The judge believes that he ought hold Google responsible for the infringement of a European Microsoft patent describing a "computer system for identifying local resources". While that might not sound too serious, its ramifications are. FOSS patents explains:
Judge Dr. Zigann, the judge presiding over the chamber (panel of judges) hearing this case, said that this patent, which has an August 1995 priority date, covers a "big idea" (the combination of search results with map data) that deserves a "construction commensurate with said big idea".

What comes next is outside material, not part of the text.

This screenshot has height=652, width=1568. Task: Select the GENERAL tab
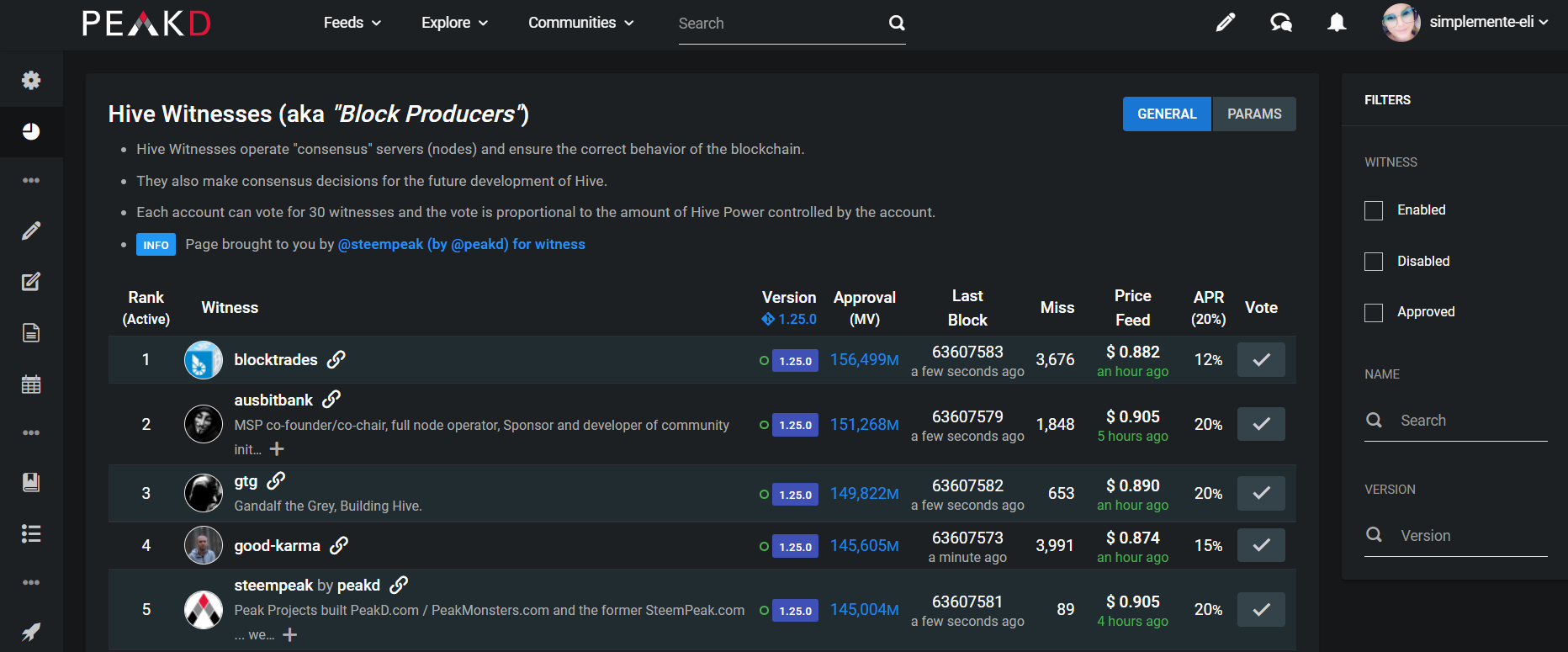(1167, 114)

Microsoft is seeking, and now very likely to obtain, a German patent injunction against the Google Maps service, the Google Maps Android client app, and web browsers providing access to Google Maps. In order to comply with the injunction that looms large, Google would have to disable access to Google Maps from computers using a German IP address, discontinue shipping the Google Maps Android app in the German market, and distribute web browsers in Germany only if they block access to Google Maps in a way comparable to Internet filters used for the purpose of parental controls.
In other words, Google Maps would die in Germany. It's expected that a final decision will be made in the next two months, but in the meantime Google will no doubt be doing whatever it can to convince the court that the punishment needn't be quite so serious. [FOSS Patents]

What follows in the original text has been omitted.